#### [Material shown]
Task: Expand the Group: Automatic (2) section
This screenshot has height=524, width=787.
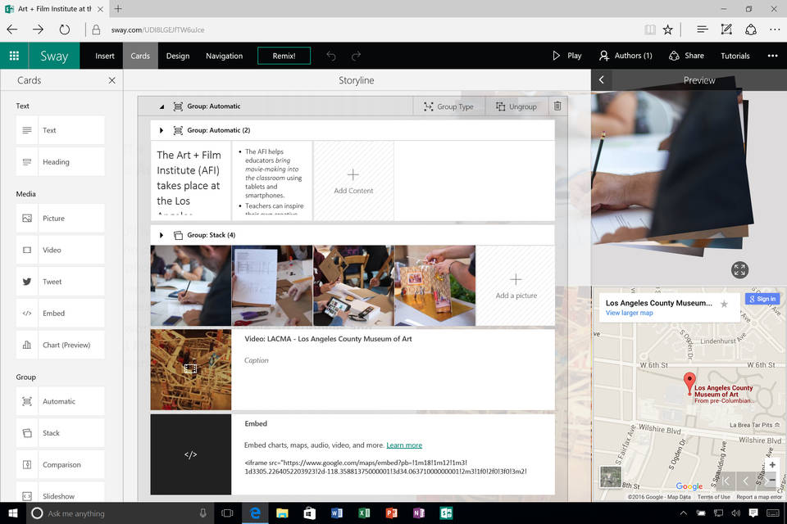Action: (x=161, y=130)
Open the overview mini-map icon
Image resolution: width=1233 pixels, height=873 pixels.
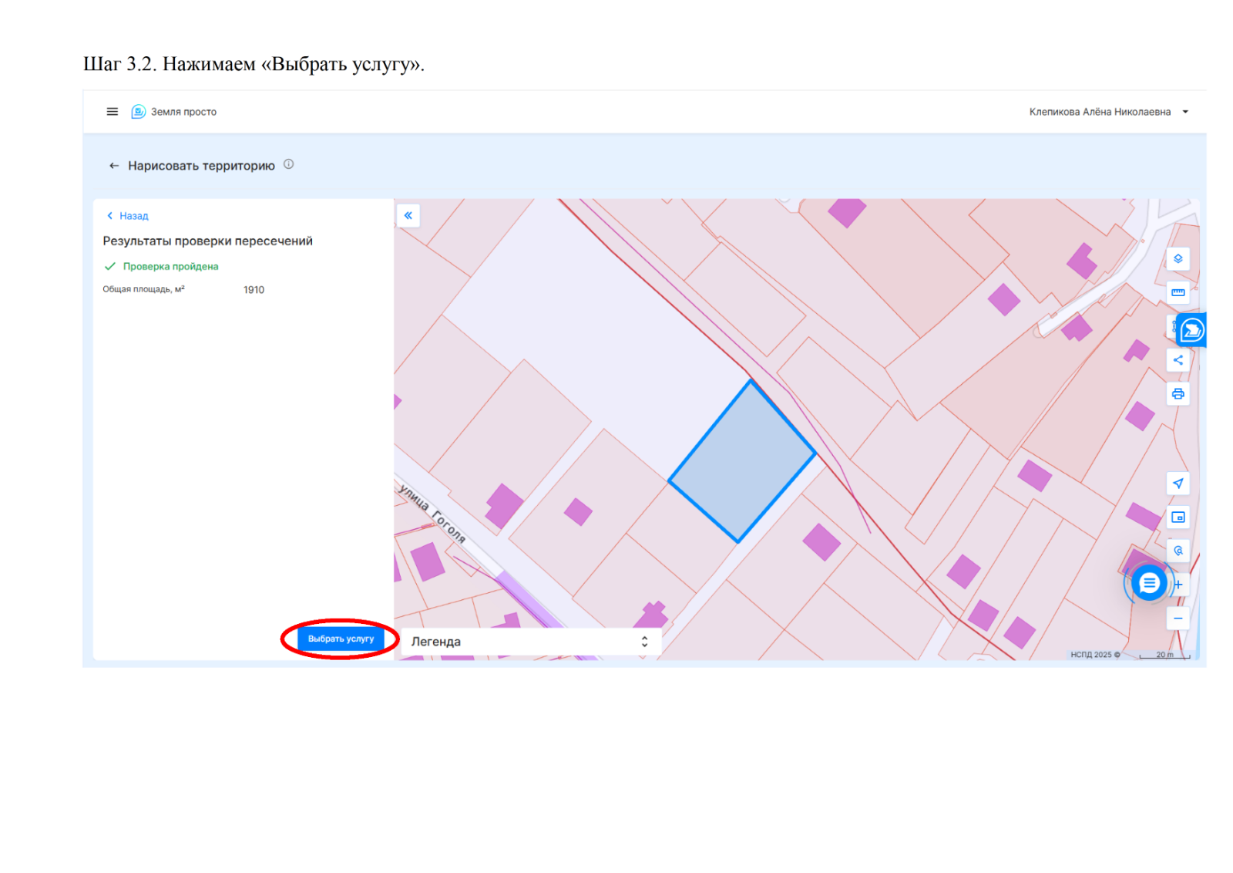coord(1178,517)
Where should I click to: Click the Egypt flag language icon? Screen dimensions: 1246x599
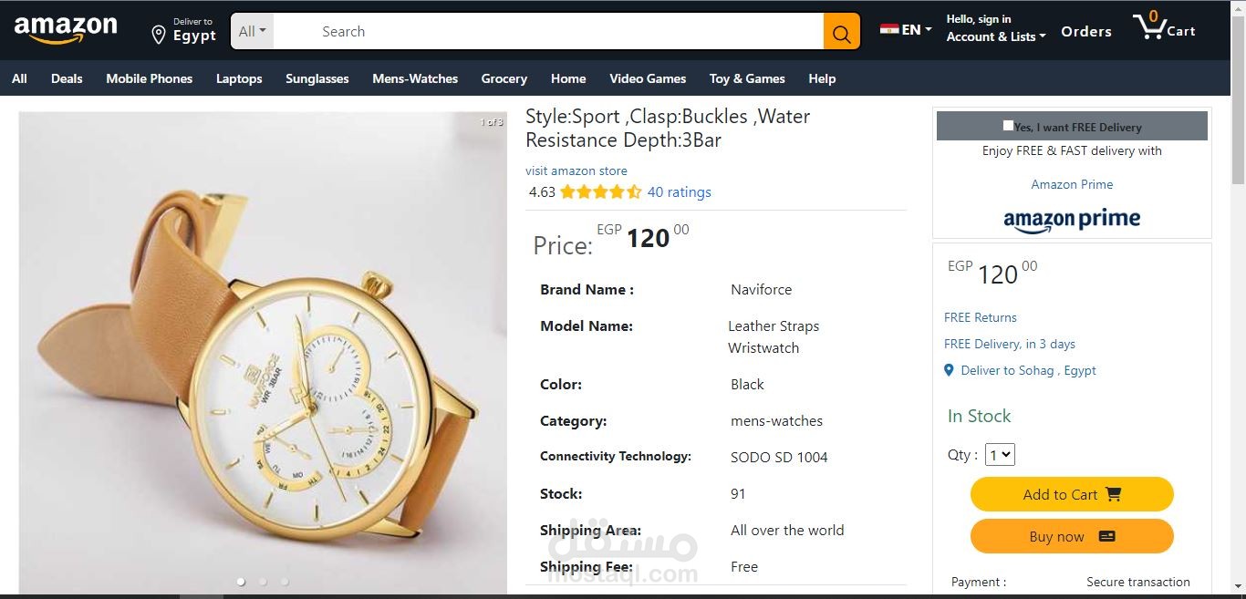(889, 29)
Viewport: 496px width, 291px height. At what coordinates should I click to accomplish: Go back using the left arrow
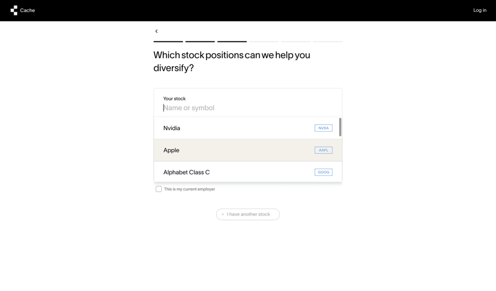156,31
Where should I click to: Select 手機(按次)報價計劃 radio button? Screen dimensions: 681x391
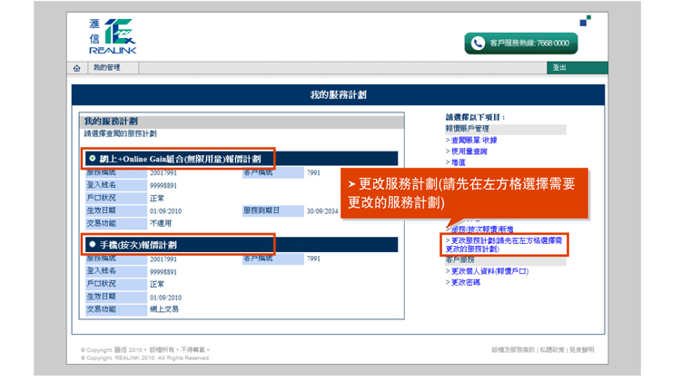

...

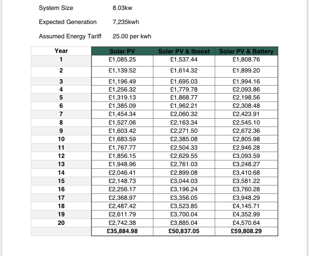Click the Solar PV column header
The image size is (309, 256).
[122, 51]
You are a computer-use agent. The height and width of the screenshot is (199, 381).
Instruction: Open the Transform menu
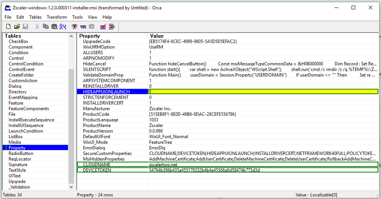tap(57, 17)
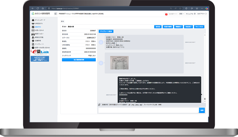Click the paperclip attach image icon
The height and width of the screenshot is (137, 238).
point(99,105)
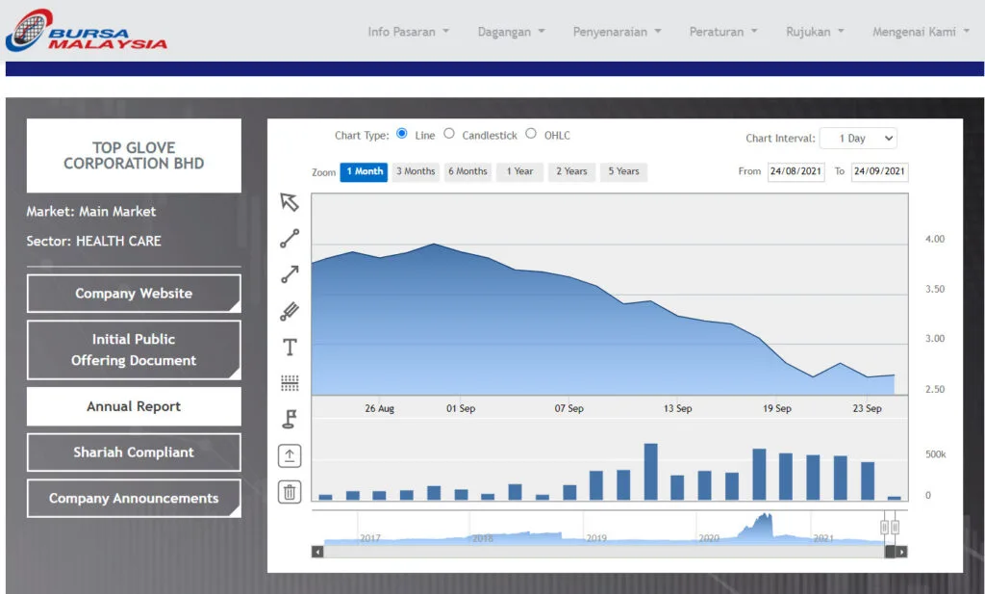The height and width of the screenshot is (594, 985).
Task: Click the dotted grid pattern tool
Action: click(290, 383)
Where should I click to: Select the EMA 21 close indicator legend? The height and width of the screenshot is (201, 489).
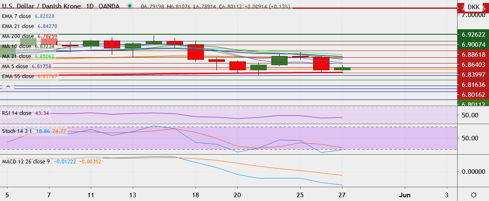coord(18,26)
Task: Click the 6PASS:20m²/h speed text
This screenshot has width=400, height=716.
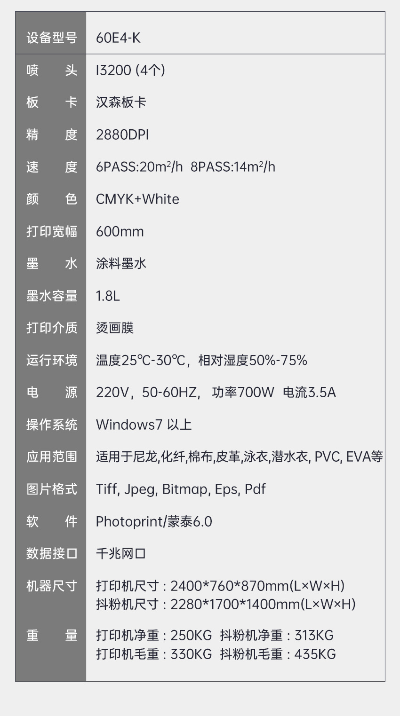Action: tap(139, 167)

#### [Task brief]
Going by the data above, give back only the lines from the one containing "Open the overview mini-map icon" through the one containing "Where should I click to: Select 手機(按次)報價計劃", exactly as they stand, both ends included and no images.

#### [Reply]
Open the overview mini-map icon
Image resolution: width=1233 pixels, height=873 pixels.
coord(1178,517)
Where should I click to: Click the Egypt flag language icon? Screen dimensions: 1246x599
(889, 29)
Viewport: 496px width, 291px height. At what coordinates should I click to accomplish: Go back using the left arrow
156,31
Where should I click to: Select 手機(按次)報價計劃 radio button? Screen dimensions: 681x391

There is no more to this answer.